# Antibiotics-Induced Intracranial Hypertension: A Case Report With Literature Review

**Authors:** Mariam Assardoun, Yahya Naji, Soumia Nedday, Sara Laadami, Nawal Adali

PMC · DOI: 10.7759/cureus.55424 · Cureus · 2024-03-03

## TL;DR

A 19-year-old patient developed intracranial hypertension after receiving antibiotics, and symptoms improved after treatment with methylprednisolone and topiramate.

## Contribution

This case report adds to the understanding of antibiotic-induced intracranial hypertension and its successful management.

## Key findings

- The patient showed regression of headaches and papilledema after treatment.
- MRI revealed indirect signs of intracranial hypertension.
- CSF pressure was elevated at 290 mmHg with normal CSF and blood tests.

## Abstract

Idiopathic intracranial hypertension (IIH) is a rare condition characterized by increased intracranial pressure, with an unknown cause. However, the pathophysiology of antibiotic-induced IIH remains unclear.

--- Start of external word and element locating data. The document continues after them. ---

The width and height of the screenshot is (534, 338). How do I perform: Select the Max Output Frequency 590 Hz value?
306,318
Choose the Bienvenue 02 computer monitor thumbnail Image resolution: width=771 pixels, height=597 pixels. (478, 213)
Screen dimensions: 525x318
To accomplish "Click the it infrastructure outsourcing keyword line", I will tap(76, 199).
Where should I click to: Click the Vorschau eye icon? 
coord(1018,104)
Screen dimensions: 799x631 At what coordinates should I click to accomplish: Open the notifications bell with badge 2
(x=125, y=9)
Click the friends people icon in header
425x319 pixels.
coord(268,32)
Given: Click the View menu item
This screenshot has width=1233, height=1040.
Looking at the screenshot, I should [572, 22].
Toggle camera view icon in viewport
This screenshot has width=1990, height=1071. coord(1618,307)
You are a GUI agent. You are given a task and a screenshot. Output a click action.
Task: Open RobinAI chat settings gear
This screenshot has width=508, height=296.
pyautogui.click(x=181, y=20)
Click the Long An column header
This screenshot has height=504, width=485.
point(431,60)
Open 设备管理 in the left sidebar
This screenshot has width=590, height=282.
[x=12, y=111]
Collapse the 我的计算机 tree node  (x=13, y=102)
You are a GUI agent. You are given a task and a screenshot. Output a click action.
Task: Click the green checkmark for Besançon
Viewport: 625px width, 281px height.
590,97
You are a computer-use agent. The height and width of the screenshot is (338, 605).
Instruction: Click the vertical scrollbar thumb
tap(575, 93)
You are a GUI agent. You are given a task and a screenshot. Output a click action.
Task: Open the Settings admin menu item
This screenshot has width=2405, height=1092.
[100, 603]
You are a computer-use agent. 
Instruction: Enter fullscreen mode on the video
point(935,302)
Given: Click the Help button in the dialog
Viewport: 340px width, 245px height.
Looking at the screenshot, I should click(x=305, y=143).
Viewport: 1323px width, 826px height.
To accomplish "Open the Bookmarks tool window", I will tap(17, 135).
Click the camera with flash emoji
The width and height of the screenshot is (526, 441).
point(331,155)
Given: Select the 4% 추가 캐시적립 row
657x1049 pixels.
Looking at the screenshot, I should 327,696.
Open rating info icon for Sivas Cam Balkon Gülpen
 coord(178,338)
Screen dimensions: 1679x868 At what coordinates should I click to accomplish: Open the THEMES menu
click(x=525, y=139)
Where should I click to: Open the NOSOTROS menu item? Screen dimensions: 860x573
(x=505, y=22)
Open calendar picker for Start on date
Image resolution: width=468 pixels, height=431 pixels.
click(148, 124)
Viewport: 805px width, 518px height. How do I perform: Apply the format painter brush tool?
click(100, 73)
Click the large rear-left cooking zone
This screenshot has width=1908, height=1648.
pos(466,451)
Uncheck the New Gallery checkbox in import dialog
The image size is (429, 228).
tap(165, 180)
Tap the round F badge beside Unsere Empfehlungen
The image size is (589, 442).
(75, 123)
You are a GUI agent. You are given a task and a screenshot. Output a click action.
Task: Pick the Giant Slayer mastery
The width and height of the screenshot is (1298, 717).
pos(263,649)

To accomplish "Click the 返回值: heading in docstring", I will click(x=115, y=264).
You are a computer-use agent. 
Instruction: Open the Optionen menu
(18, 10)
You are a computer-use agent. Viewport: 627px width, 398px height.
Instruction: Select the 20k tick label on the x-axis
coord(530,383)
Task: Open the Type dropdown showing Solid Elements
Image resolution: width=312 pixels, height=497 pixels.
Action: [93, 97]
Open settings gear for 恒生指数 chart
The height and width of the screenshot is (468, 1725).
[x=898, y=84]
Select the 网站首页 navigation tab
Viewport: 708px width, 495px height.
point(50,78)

The clinical symptoms include headache, visual disturbances, and vomiting. The diagnosis is confirmed by an elevated intracranial pressure (ICP) with normal CSF study and cerebral imaging. Management includes discontinuing the offending antibiotic and reducing ICP with medications such as acetazolamide or diuretics. Therefore, surgical intervention may be necessary in severe cases.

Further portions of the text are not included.